▸ **Assignment**:
Give back exactly the lines of the material below that start at the line containing "PECES AGUA DULCE (73, 292)" and end at the line containing "Añadir al carrito [button] (485, 2100)", and no others.

Material provided START

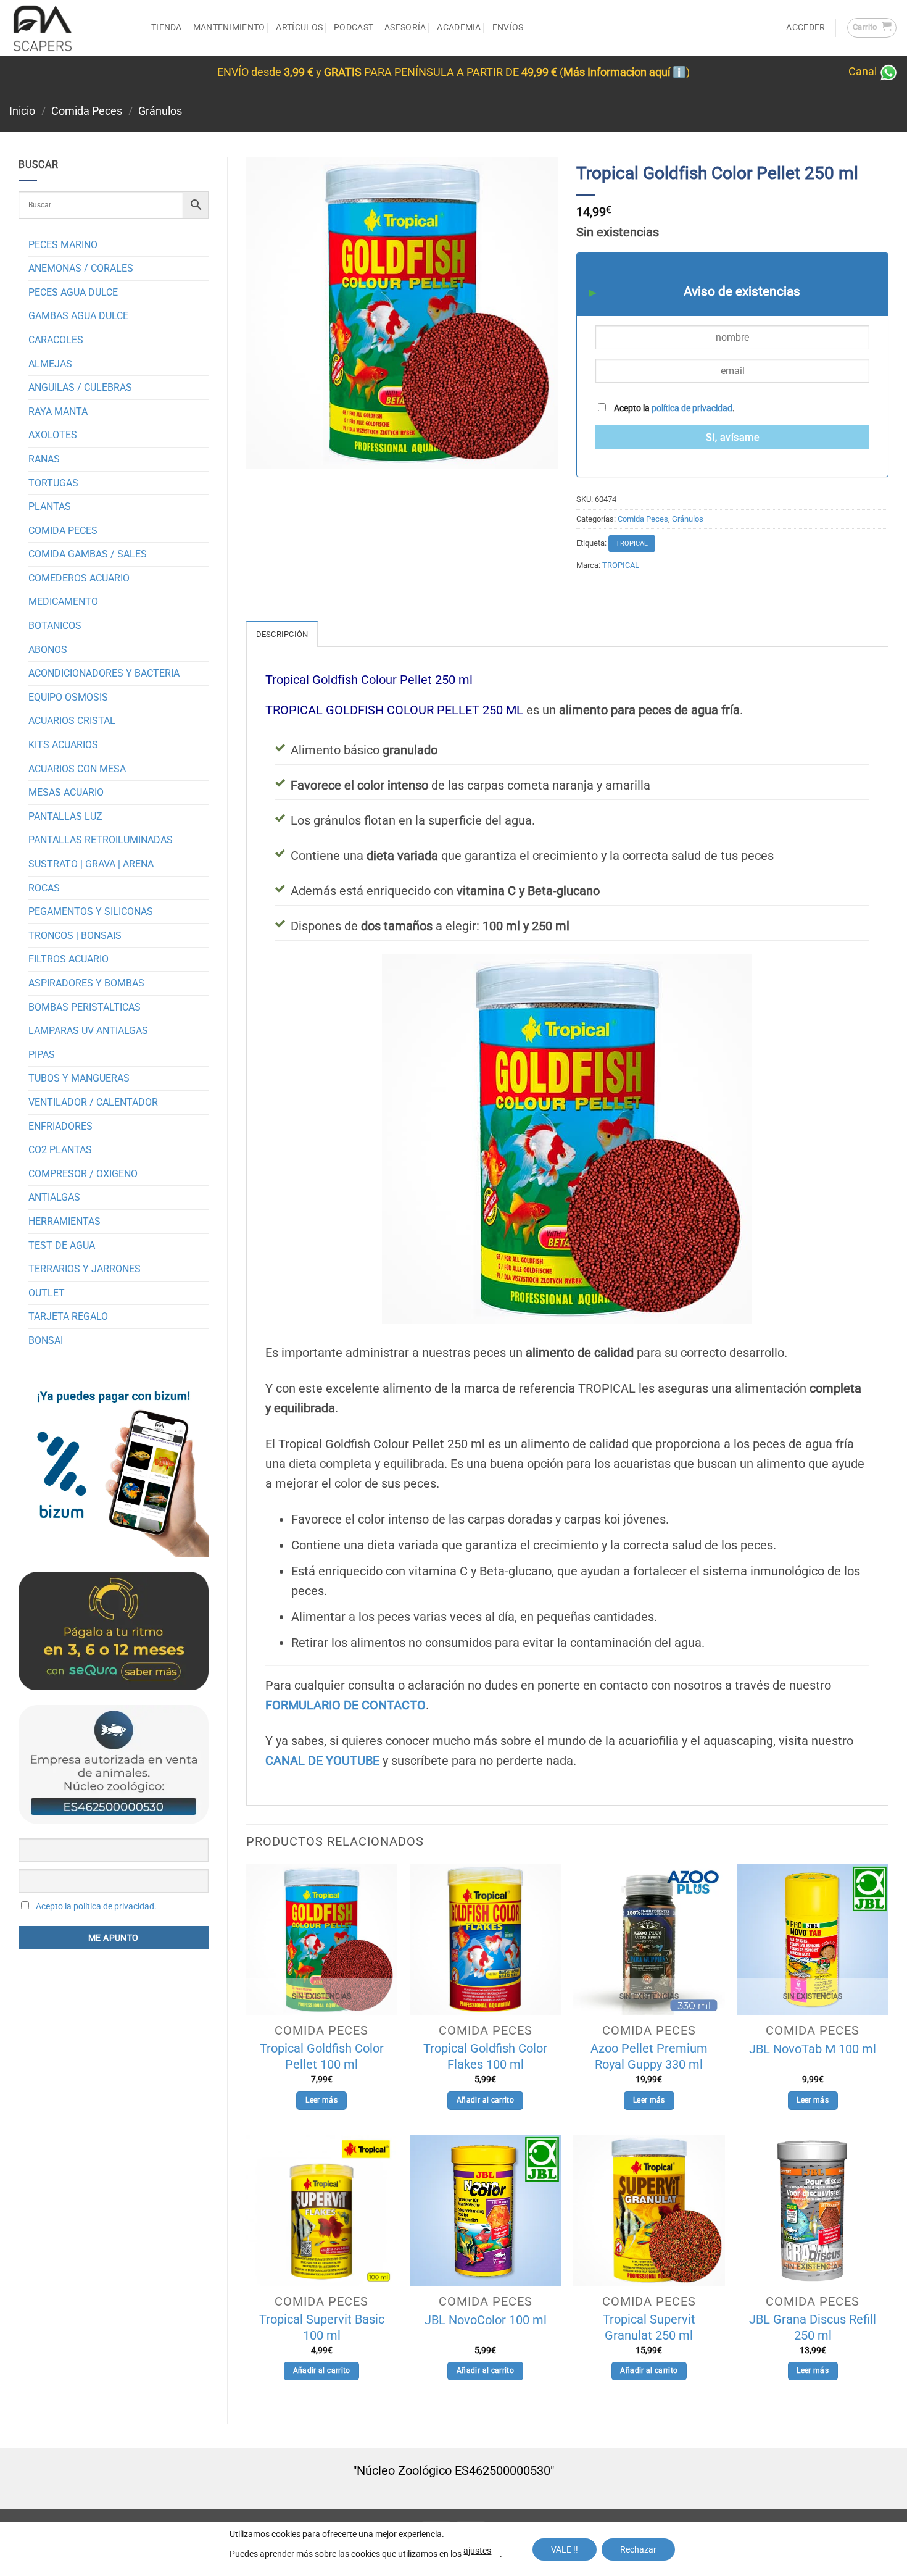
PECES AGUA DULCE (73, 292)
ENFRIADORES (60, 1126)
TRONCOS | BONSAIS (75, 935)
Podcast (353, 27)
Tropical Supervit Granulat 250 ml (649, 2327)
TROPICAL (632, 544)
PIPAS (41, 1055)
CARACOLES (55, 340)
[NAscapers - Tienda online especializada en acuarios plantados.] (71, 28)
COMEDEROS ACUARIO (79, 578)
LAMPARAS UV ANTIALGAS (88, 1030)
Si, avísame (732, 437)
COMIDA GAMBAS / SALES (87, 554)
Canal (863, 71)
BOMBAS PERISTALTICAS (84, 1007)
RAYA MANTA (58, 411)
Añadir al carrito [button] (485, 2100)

Material provided END
Material provided START

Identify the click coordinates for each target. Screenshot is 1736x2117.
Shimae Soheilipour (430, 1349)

Material provided END
Material provided START

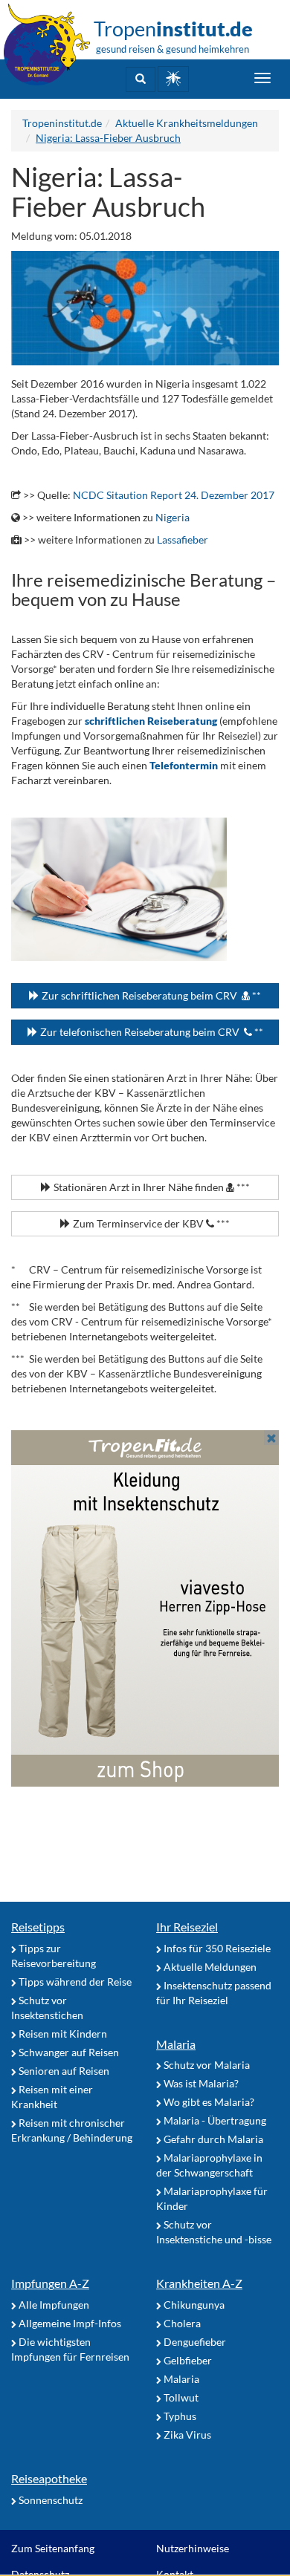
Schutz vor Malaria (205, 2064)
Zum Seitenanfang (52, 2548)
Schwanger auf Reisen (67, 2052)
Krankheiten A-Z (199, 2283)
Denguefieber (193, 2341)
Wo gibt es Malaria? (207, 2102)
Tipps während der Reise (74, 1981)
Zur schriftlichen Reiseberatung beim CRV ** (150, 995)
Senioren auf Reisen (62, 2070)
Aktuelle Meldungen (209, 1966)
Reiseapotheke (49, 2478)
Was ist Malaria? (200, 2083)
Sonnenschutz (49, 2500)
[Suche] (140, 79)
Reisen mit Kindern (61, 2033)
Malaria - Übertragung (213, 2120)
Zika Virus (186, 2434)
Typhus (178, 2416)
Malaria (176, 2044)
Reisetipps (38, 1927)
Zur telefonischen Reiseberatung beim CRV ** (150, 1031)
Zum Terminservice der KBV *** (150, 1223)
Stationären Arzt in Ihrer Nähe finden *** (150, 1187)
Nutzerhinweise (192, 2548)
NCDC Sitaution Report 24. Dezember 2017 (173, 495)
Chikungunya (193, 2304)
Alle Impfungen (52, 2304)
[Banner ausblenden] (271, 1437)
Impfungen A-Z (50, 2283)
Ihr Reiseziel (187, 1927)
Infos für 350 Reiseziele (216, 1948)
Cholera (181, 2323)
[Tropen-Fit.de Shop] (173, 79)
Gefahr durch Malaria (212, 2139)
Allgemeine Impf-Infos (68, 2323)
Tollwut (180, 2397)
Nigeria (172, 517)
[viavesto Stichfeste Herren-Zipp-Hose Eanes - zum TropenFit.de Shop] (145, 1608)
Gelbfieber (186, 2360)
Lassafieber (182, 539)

Material provided END

▸ **The completed task**:
PECES AGUA DULCE (73, 292)
ENFRIADORES (60, 1126)
TRONCOS | BONSAIS (75, 935)
Podcast (353, 27)
Tropical Supervit Granulat 250 ml (649, 2327)
TROPICAL (632, 544)
PIPAS (41, 1055)
CARACOLES (55, 340)
[NAscapers - Tienda online especializada en acuarios plantados.] (71, 28)
COMEDEROS ACUARIO (79, 578)
LAMPARAS UV ANTIALGAS (88, 1030)
Si, avísame (732, 437)
COMIDA GAMBAS / SALES (87, 554)
Canal (863, 71)
BOMBAS PERISTALTICAS (84, 1007)
RAYA MANTA (58, 411)
Añadir al carrito [button] (485, 2100)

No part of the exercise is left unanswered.